RECORDS FOR THE EXERCISE:

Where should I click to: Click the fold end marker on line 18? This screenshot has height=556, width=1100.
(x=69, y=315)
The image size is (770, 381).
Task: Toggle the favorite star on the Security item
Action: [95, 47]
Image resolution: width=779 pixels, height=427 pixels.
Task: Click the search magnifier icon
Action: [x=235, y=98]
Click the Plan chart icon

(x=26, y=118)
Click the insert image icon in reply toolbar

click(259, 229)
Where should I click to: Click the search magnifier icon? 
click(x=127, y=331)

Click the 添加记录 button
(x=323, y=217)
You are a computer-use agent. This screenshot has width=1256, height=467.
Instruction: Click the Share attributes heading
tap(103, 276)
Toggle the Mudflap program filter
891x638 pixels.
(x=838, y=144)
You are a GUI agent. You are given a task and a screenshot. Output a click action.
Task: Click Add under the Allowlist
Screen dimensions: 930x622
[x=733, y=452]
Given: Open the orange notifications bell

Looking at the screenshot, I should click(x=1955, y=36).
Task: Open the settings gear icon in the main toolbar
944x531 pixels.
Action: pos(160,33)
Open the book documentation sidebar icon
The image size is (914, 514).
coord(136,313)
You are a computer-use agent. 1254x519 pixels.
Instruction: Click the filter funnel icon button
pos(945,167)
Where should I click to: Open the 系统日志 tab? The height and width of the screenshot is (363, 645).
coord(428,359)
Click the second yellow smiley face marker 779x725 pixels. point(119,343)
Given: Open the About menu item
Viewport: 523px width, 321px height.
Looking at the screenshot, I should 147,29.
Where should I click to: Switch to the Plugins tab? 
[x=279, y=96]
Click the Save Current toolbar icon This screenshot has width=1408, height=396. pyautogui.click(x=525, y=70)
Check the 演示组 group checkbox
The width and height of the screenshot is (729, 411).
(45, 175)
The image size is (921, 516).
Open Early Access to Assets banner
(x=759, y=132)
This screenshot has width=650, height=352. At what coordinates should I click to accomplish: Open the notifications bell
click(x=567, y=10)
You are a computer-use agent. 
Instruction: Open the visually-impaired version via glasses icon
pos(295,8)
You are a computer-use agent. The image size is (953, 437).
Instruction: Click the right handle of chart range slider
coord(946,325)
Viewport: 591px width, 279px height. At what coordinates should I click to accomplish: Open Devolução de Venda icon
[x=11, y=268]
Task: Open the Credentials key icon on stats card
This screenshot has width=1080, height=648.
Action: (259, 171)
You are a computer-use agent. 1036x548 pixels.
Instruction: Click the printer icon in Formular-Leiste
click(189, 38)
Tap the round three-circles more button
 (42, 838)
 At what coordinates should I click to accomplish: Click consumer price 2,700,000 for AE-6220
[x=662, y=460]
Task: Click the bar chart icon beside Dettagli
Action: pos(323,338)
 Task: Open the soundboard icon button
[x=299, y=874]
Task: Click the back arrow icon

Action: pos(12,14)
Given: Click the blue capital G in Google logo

WRITTEN INSTRUCTION:
Copy out the entries above verbatim, beginning at the line that contains "You are a computer-use agent. The" and continuing through the last line of the entries.

RESPONSE FOR THIS EXERCISE:
You are a computer-use agent. The image size is (953, 437).
Instruction: Click the right handle of chart range slider
coord(946,325)
Viewport: 591px width, 279px height. At what coordinates should I click to accomplish: Open Devolução de Venda icon
[x=11, y=268]
Task: Open the Credentials key icon on stats card
This screenshot has width=1080, height=648.
Action: (259, 171)
You are a computer-use agent. 1036x548 pixels.
Instruction: Click the printer icon in Formular-Leiste
click(189, 38)
Tap the round three-circles more button
 (42, 838)
 At what coordinates should I click to accomplish: Click consumer price 2,700,000 for AE-6220
[x=662, y=460]
Task: Click the bar chart icon beside Dettagli
Action: pos(323,338)
 Task: Open the soundboard icon button
[x=299, y=874]
Task: Click the back arrow icon

Action: pos(12,14)
Given: Click the blue capital G in Google logo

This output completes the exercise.